*Task objective*
Exactly as written, transcribe the data from its opening line through the line containing "Open the book reading view icon". Leave every picture out.

** Excerpted data follows **

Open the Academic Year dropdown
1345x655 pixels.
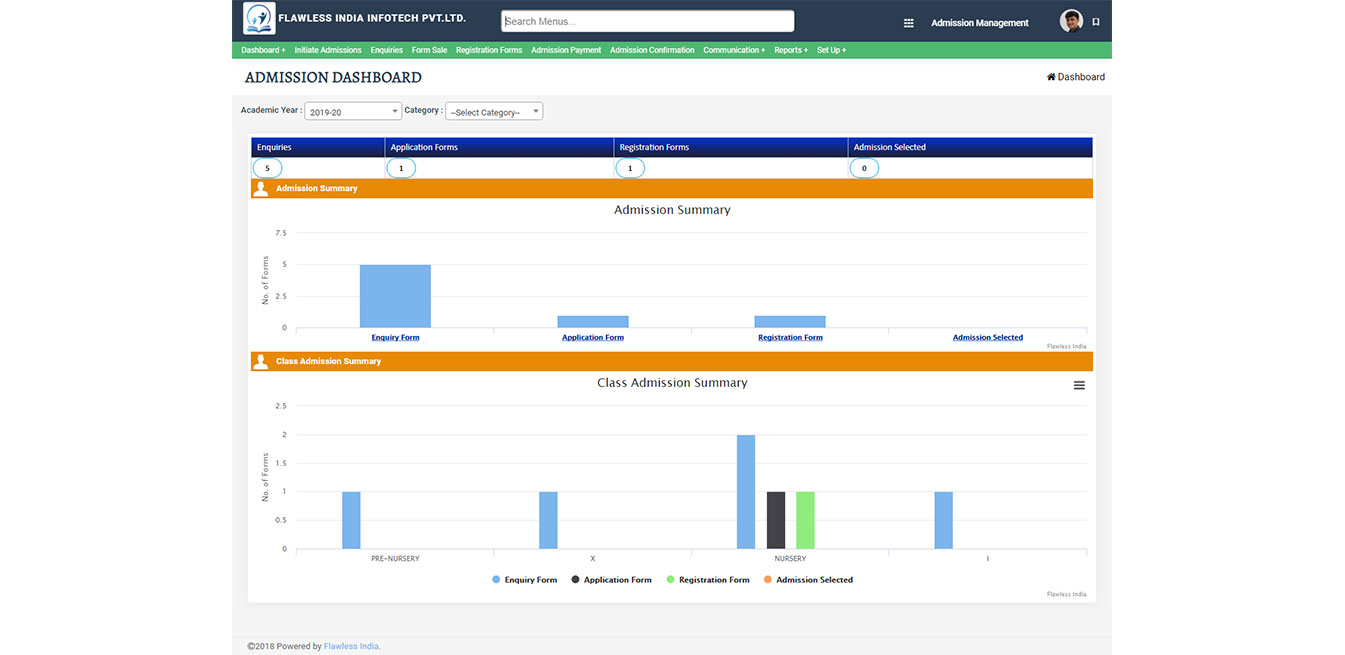click(x=353, y=112)
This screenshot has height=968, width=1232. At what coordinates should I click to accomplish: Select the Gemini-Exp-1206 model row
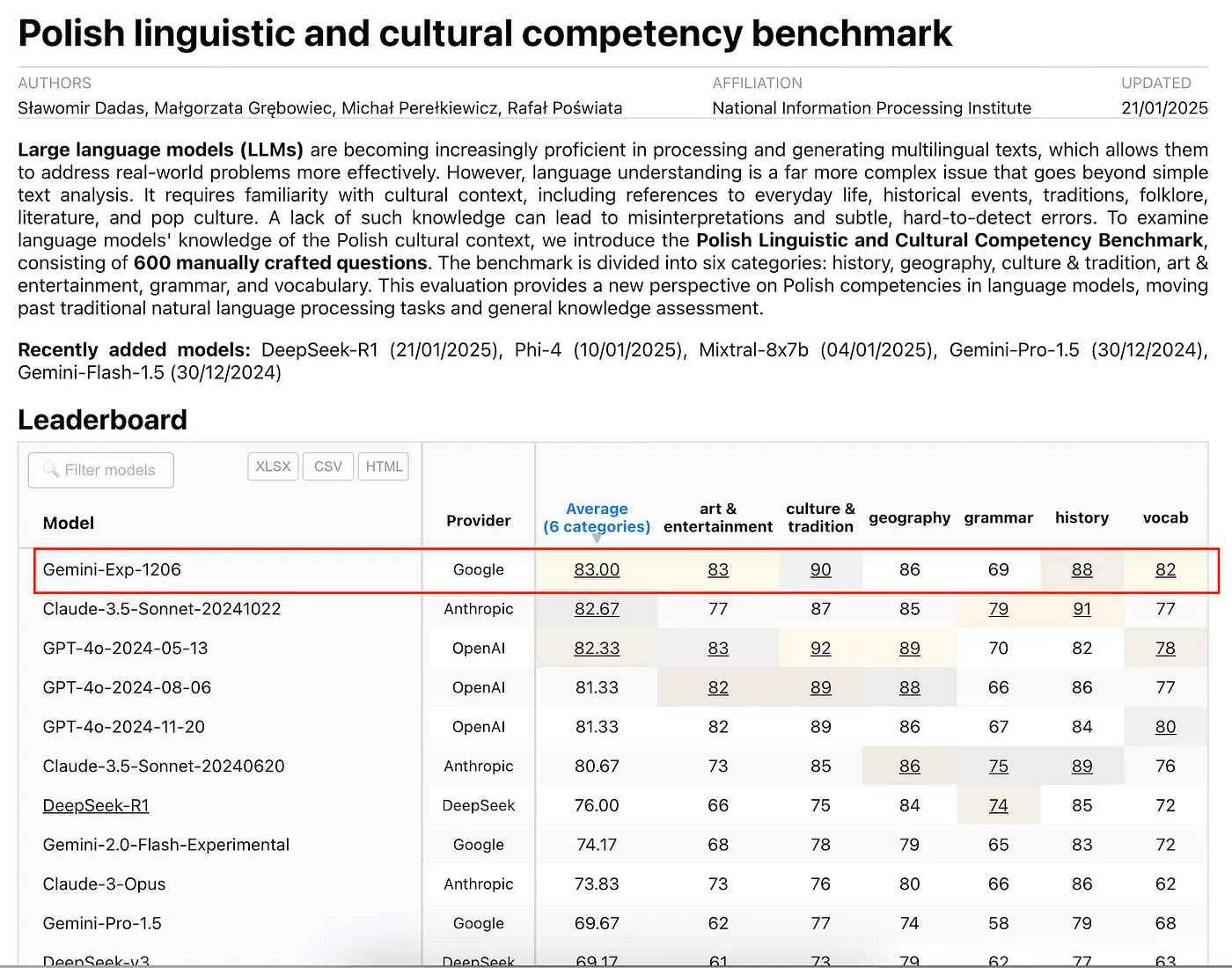point(112,569)
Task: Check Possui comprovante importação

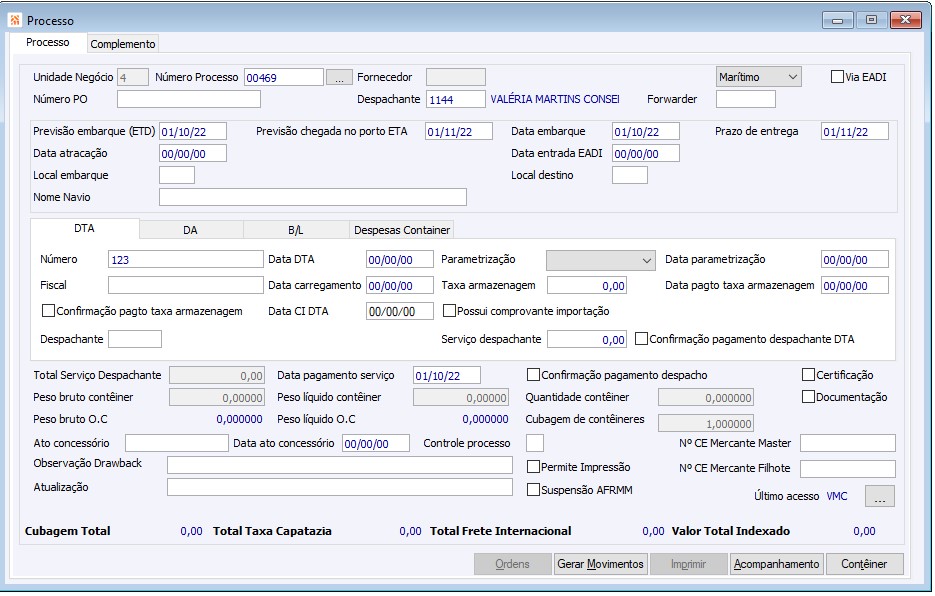Action: pyautogui.click(x=450, y=311)
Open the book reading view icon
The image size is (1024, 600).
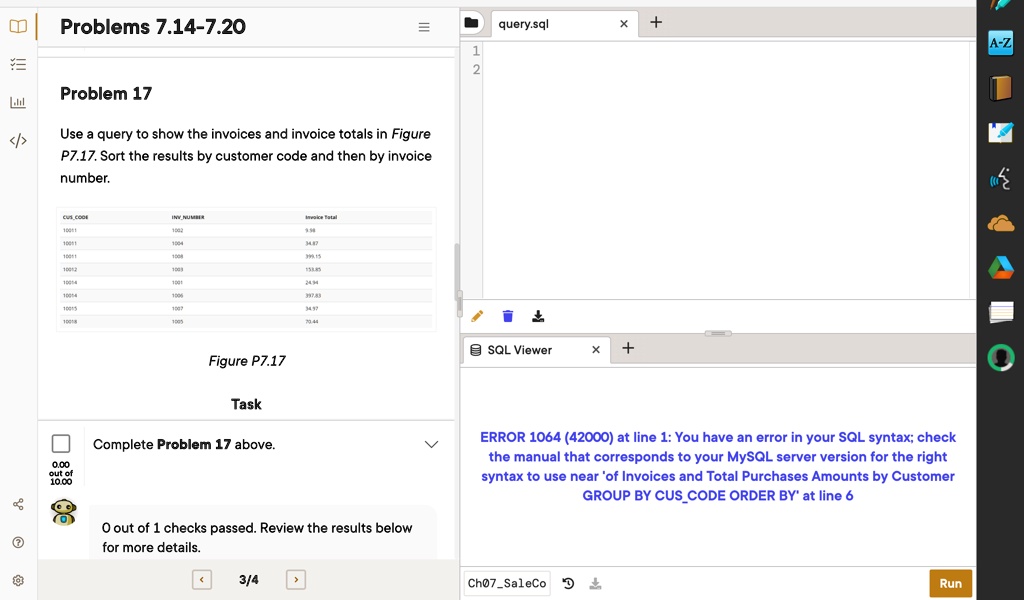click(x=17, y=26)
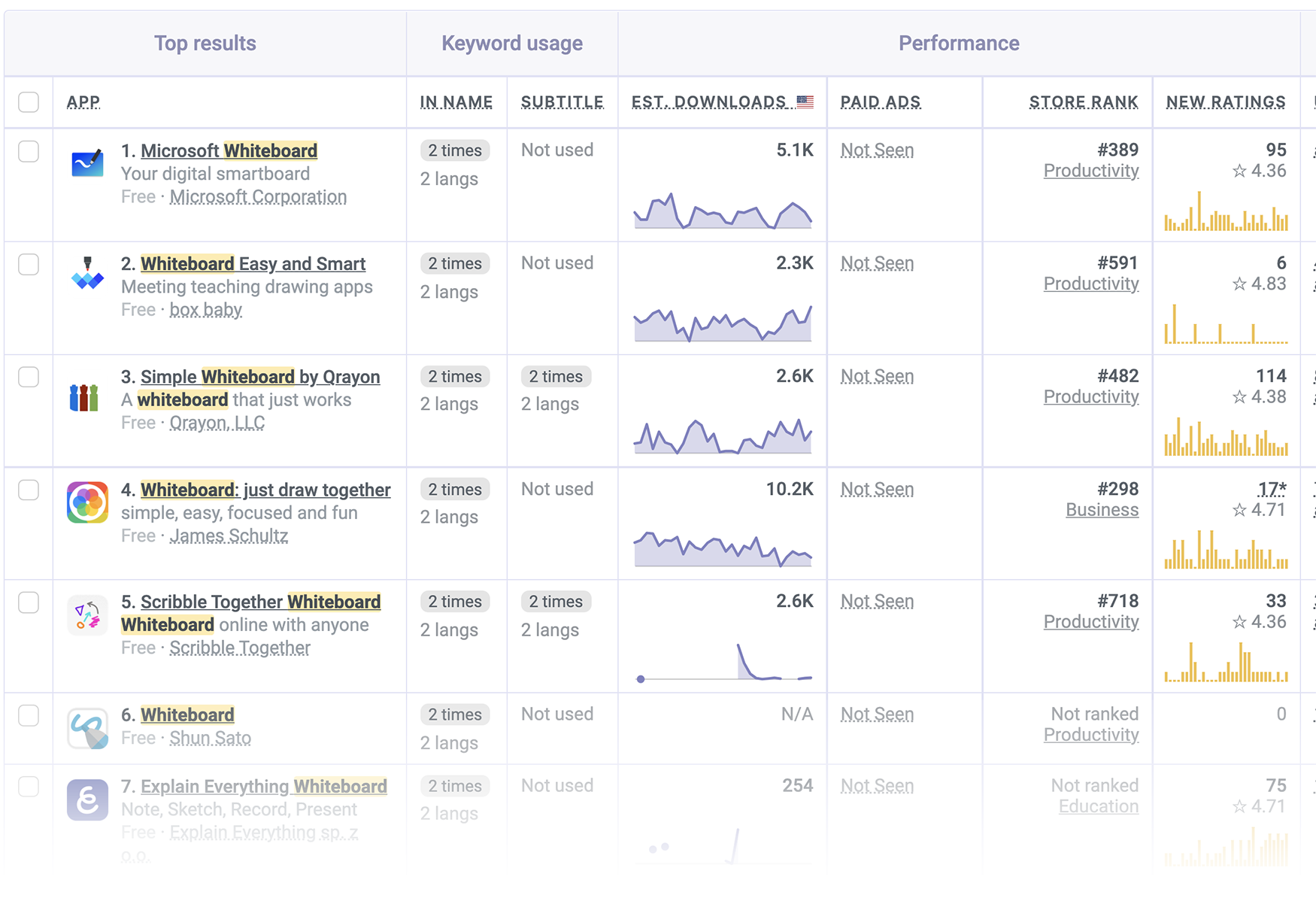Open the Business category link
1316x898 pixels.
[1102, 510]
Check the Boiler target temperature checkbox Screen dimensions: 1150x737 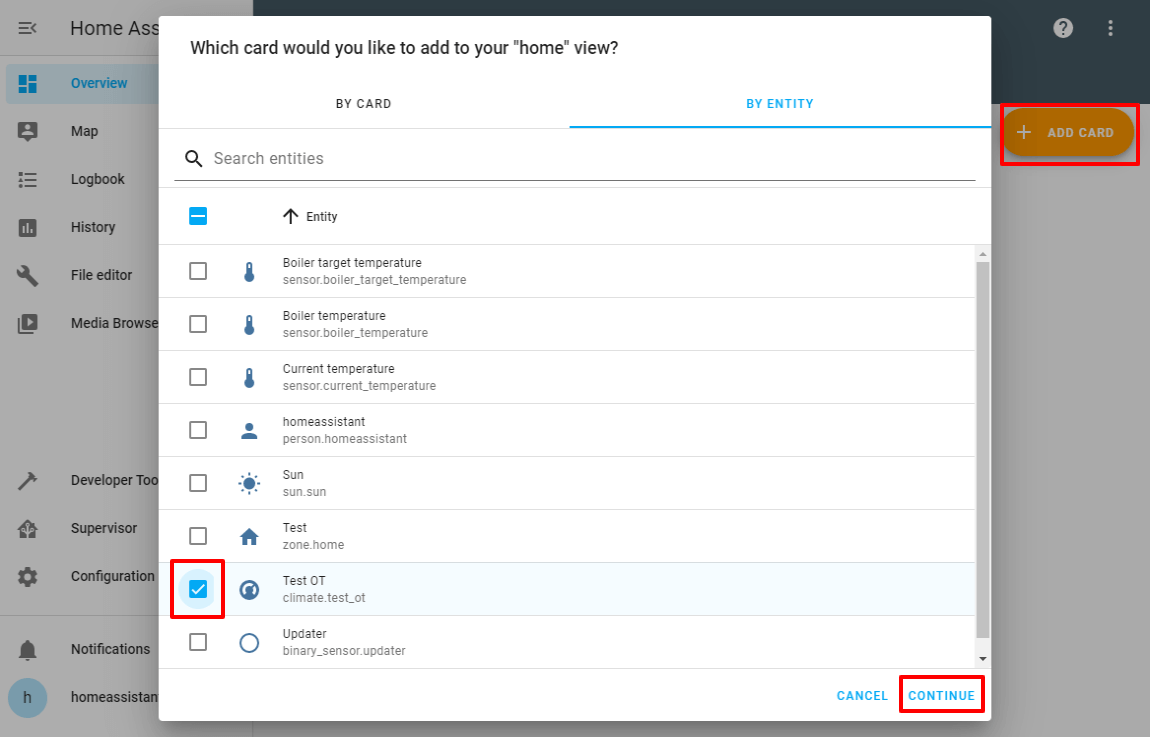point(198,271)
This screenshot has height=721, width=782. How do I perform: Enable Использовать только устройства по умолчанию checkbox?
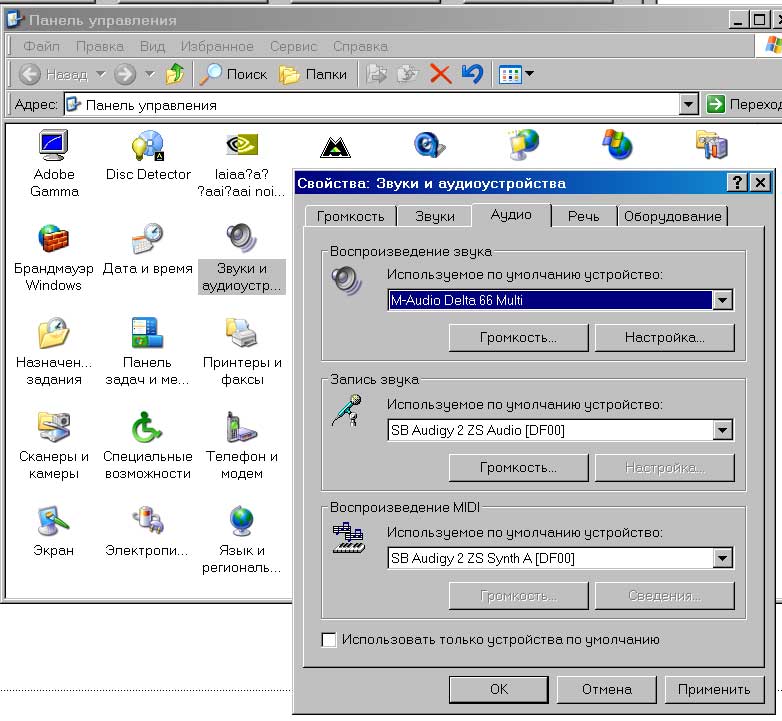click(x=329, y=640)
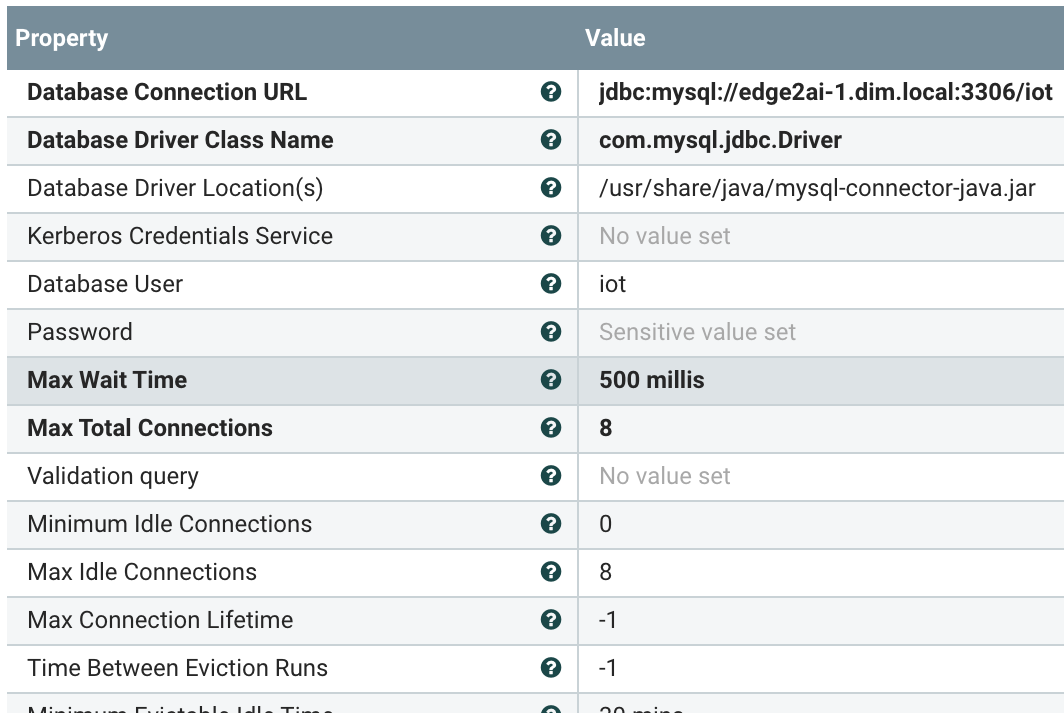Edit the com.mysql.jdbc.Driver value
The image size is (1064, 713).
(x=720, y=140)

** End of Excerpted data **

*Output of the task*
Open the Academic Year dropdown
1345x655 pixels.
click(x=353, y=112)
This screenshot has height=968, width=1232. At what coordinates should I click to accomplish: Select the Gemini-Exp-1206 model row
point(112,569)
Task: Check Possui comprovante importação

Action: pyautogui.click(x=450, y=311)
Open the book reading view icon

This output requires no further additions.